Genomic selection: can it accelerate livestock breeding?
Livestock supports the livelihoods and food security of almost 1.3 billion people worldwide, contributing 40% of the global value of agricultural output. This makes the livestock sector one of the fastest growing parts of the agricultural economy, with opportunities for agricultural development, poverty reduction and food security gains. Increasing productivity throughout the whole sector will be essential to meet the growing demand for quality livestock products, whilst minimising its impact on the environment and the world’s natural resources.
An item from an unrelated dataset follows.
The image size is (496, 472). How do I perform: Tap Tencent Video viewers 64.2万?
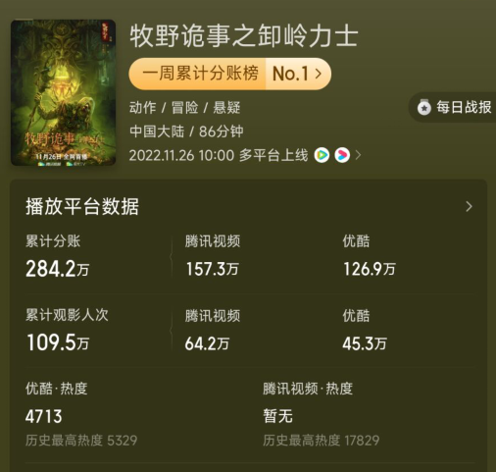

Therefore, we need to focus on how to convert animal feed to meat protein more efficiently, looking towards advanced technologies and more efficient breeding methods to improve the genetic quality of livestock.
In this article, we investigate how genomic selection can now provide us with genomic information of increasing complexity, which can be utilised to evaluate polygenic traits such as feed conversion ratio, and how breeders and ranchers can leverage the latest genomic tools to meet the growing global demands on protein consumption.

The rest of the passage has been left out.